Picasso Database Query Optimizer Visualizer
©Indian Institute of Science,
ALGORITHMIC
DETAILS
1.
Plan
Reduction Algorithms
A detailed
assessment of the Plan Reduction problem is available in this technical
report. It is shown in the report that, given an
optimality criterion of minimizing the plan cardinality of the reduced plan
diagram for a user-specified cost increase threshold, finding the optimal
solution is NP-Hard. Therefore, the only recourse is to develop heuristic-based
algorithms – Picasso 1.0 supported two greedy algorithms, referred to
as AreaGreedy and CostGreedy, respectively. In Picasso
2.0, only
CostGreedy is retained since it is has significantly better performance characteristics,
with regard to both reduction and efficiency, than AreaGreedy.
CostGreedy
This algorithm operates under the assumption that the Cost Domination Principle (query processing costs increase as we move outwards from the origin in the selectivity space) holds and therefore only plan swallowing possibilities in the first quadrant are considered with respect to the plan under consideration. A direct corollary of this assumption is that in exploring swallowing possibilities for a given plan, we do not need to retain all points contained in each potential swallower plan, but only those corresponding to the minimum cost in the first quadrant. The algorithm processes the query points starting from the top-right corner (with the Cost Domination assumption, this corner will have the highest cost of all points) and progressively makes its way to the origin, in the process using the Greedy SetCover algorithm to recolor the points – the complete details are in this technical report . The time complexity of CostGreedy is O(mn) where n is the number of plans in the plan diagram and m is the number of of points in the diagram, a significant improvement over AreaGreedy whose complexity is O(m2). More importantly, it can be shown that CostGreedy provides the best possible approximation factor with respect to the optimal reduction.

→ **Given records**:
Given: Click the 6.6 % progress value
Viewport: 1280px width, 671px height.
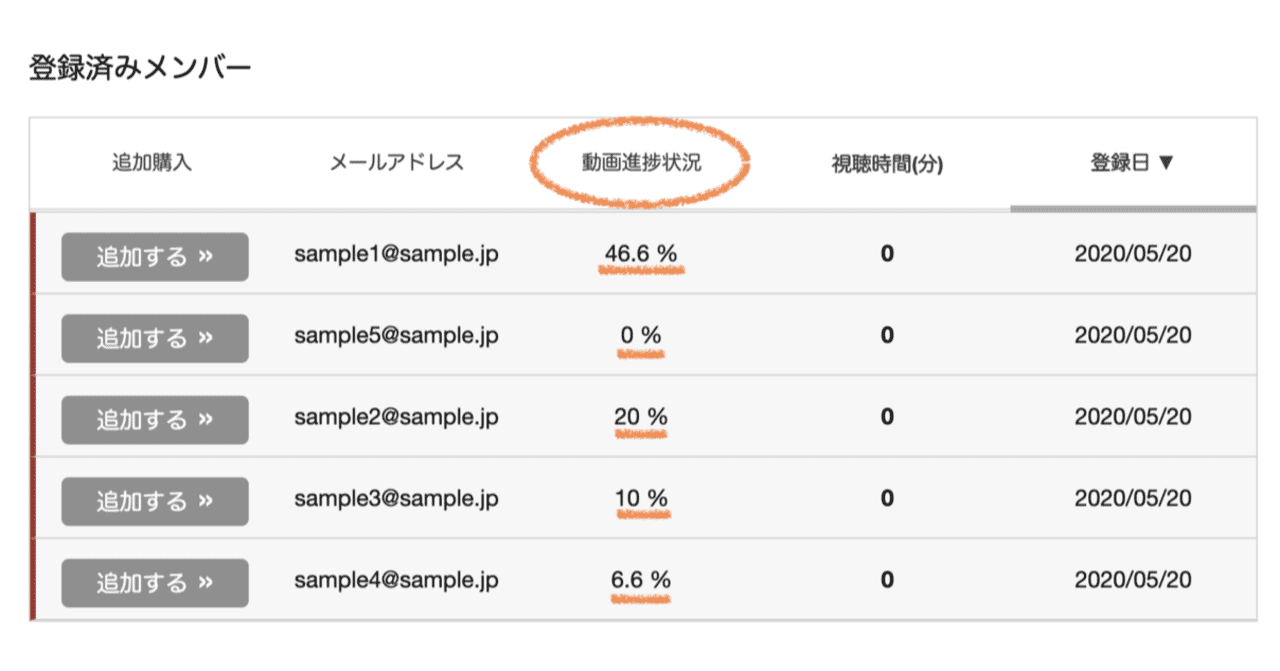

--

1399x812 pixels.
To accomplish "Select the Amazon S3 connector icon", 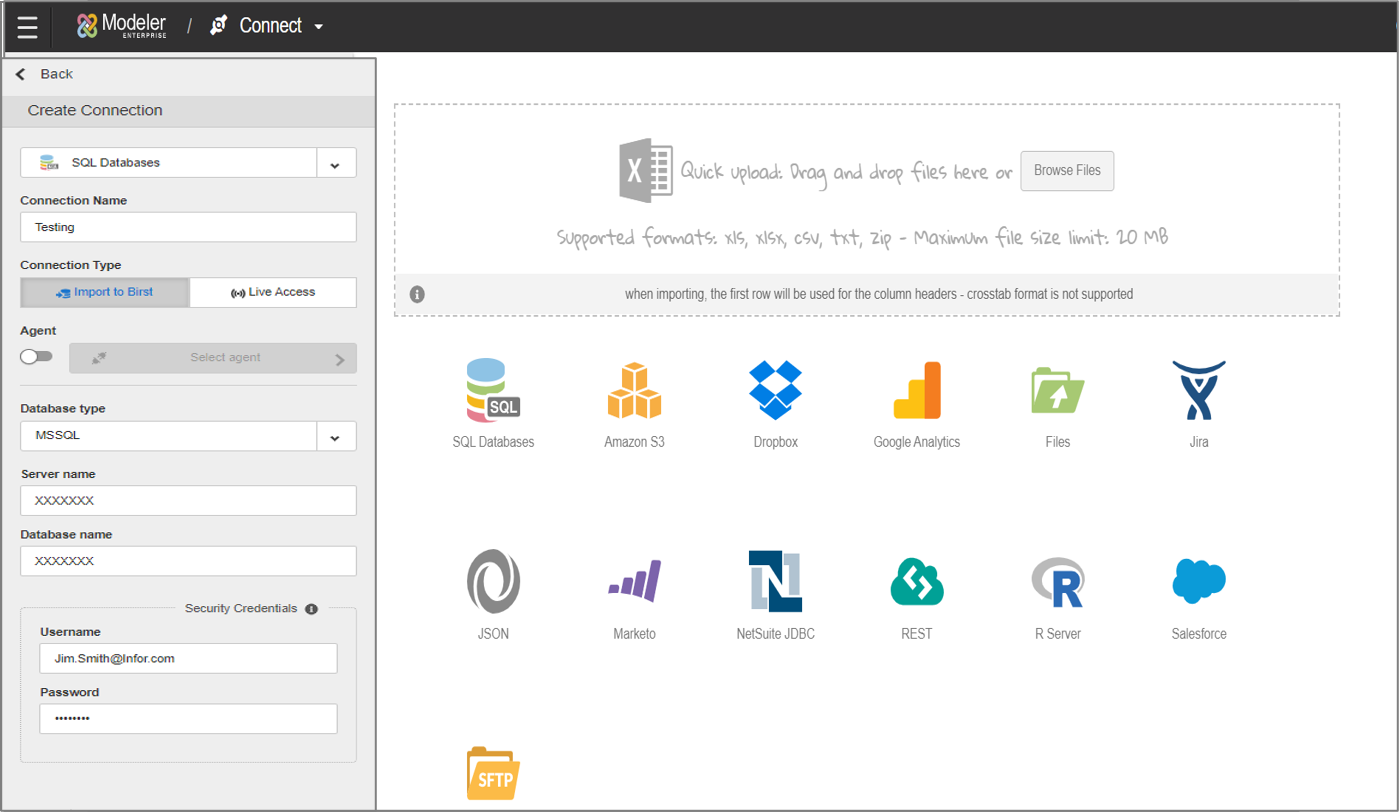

→ **Exercises to complete**:
**1)** In the text on plan reduction, from which corner of the diagram does CostGreedy begin processing the query points?
**2)** Proceed with the plan reduction text, picking up after its last sentence.
The records have no connection to the text on plan reduction.

→ **Results of the tasks**:
**1)** The top-right corner.

**2)**
Knee Estimator
As an aid to help users make informed choices of the values to enter in the Enter Cost Increase Threshold dialog box, a rough estimate of the location of the threshold value corresponding to the “knee” in the graph characterizing “Plan Cardinality of the Reduced Plan Diagram versus Cost Increase Threshold”, is provided in the box. Also provided is an estimate of the minimum threshold required to reach a desired number of plans (specified by the DESIRED_NUM_PLANS macro in PicassoConstants.java, set to 10 in the distribution) in the reduced plan diagram. The estimator implemented in Picasso is the AmmEst estimator described in this technical report.
Cost Increase Statistics
In the panel
immediately to the right of the reduced diagram, we show bounds on the minimum,
average and maximum cost increase (in percentage terms) computed over all
points that have undergone plan replacement during the reduction process. By definition, these values will all be
smaller than the user-specified cost increase threshold.
2.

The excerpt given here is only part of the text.